La science à ce sujet est étonnamment claire : l'exercice seul est un outil remarquablement inefficace pour créer un déficit calorique. Cela ne signifie pas que l'exercice est inutile. Cela signifie qu'en l'absence d'un suivi alimentaire précis en parallèle de vos entraînements, vous mangez presque certainement plus que vous ne le pensez. Passons en revue exactement pourquoi cela se produit et ce que vous pouvez faire.
Pourquoi l'exercice seul crée rarement un déficit calorique significatif
Voici une vérité qui dérange. Un jogging de 30 minutes à un rythme modéré brûle environ 250 à 350 calories pour la plupart des gens. Cela semble être une avancée jusqu'à ce que vous réalisiez à quel point il est facile de consommer 350 calories : une seule barre de céréales et une boisson sportive. Ou la moitié d'un toast à l'avocat. Ou un muffin aux myrtilles de taille moyenne.
Le problème fondamental est l'asymétrie. Brûler des calories par l'exercice est difficile, lent et épuisant. Consommer des calories est rapide, facile et souvent agréable. Vous pouvez annuler une heure de vélo avec une visite de cinq minutes au drive.
Le modèle d'énergie contrainte
Le modèle d'énergie contrainte du Dr Herman Pontzer, publié dans des recherches allant de 2012 à 2024, a fondamentalement changé la façon dont les scientifiques comprennent l'exercice et le métabolisme. Son travail avec les Hadza, des chasseurs-cueilleurs en Tanzanie, a montré quelque chose de surprenant : malgré leurs 6 à 10 miles de marche par jour et leur travail physique intense, les Hadza brûlent à peu près le même nombre total de calories quotidiennes que des travailleurs de bureau sédentaires aux États-Unis.

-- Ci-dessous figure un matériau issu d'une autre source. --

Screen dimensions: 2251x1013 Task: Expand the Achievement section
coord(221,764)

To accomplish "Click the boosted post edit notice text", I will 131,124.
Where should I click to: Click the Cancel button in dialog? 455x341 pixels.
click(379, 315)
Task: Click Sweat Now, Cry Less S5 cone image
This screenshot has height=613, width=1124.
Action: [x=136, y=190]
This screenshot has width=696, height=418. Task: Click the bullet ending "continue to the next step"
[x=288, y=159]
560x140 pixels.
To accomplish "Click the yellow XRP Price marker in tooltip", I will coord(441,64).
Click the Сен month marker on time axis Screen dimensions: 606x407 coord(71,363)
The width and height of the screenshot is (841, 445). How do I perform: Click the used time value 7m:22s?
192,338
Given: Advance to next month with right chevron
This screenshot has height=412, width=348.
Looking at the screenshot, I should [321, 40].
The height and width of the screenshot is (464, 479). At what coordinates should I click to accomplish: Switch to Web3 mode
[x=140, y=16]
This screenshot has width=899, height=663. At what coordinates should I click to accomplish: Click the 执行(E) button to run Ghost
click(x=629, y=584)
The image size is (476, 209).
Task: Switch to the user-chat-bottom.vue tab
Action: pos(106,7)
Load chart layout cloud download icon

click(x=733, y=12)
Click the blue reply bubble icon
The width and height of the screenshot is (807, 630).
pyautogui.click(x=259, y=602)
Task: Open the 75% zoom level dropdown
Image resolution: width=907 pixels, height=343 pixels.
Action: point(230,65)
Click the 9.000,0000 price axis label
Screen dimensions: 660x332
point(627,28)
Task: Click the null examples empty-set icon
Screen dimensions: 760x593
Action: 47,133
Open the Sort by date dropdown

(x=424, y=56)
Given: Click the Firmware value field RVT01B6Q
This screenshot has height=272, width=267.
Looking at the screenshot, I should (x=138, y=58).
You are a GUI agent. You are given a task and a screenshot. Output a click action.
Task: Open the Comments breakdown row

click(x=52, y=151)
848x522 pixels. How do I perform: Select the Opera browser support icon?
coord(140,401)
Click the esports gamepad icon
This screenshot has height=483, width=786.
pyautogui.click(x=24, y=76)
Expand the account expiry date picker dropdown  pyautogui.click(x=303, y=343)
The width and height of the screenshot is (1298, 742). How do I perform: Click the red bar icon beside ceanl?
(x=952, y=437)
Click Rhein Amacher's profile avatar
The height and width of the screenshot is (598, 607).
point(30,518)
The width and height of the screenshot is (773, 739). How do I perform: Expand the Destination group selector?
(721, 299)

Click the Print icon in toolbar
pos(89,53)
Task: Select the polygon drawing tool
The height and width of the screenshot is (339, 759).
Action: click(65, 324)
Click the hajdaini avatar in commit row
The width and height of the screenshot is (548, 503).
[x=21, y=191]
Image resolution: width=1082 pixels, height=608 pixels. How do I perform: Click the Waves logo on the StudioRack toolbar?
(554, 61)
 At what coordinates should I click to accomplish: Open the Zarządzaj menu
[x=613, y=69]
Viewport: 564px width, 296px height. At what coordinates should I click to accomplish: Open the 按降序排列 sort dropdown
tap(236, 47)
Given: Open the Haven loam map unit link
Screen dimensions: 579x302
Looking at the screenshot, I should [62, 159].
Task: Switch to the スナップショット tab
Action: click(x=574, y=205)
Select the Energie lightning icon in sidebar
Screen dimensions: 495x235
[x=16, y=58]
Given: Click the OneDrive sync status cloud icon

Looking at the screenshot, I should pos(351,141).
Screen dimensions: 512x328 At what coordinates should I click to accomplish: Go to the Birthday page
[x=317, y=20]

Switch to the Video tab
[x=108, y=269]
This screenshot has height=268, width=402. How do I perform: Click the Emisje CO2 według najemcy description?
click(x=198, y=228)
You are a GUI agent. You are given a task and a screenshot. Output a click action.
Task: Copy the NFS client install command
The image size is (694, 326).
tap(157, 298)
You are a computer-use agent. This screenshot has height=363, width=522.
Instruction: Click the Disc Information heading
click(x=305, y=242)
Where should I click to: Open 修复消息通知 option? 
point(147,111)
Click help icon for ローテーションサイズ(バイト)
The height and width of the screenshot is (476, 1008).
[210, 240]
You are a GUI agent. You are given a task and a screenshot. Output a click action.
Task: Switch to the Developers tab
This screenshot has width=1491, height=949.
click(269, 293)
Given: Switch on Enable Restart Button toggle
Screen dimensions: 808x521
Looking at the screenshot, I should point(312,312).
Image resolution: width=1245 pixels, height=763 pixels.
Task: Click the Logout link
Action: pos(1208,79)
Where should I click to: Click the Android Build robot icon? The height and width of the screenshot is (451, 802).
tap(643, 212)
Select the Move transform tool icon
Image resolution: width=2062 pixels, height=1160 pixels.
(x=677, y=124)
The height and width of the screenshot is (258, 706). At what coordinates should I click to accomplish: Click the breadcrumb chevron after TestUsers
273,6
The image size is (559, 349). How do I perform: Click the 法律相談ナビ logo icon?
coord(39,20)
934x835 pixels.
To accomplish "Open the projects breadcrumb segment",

Comment est-ce possible ? Parce que le corps s'adapte. Lorsque vous augmentez votre niveau d'exercice, votre corps compense en réduisant la dépense énergétique ailleurs — en abaissant le coût énergétique de l'inflammation, de la fonction immunitaire, des réponses au stress et d'autres processus métaboliques de base. Votre dépense énergétique totale quotidienne ne s'échelonne pas de manière linéaire avec l'activité. Elle atteint un plateau.
Cela ne signifie pas que l'exercice ne brûle aucune calorie. Cela signifie que la dépense calorique nette due à l'exercice est souvent bien inférieure au chiffre brut affiché par votre tracker de fitness.
Le piège du "Je l'ai mérité" : Alimentation compensatoire après l'exercice
C'est le piège qui attrape le plus de gens. Vous terminez un entraînement intense, vous vous sentez accompli, et votre cerveau vous dit que vous méritez une récompense. Les psychologues appellent cela "l'alimentation compensatoire" ou "l'effet de licence" — la croyance que l'exercice vous donne le droit de manger plus.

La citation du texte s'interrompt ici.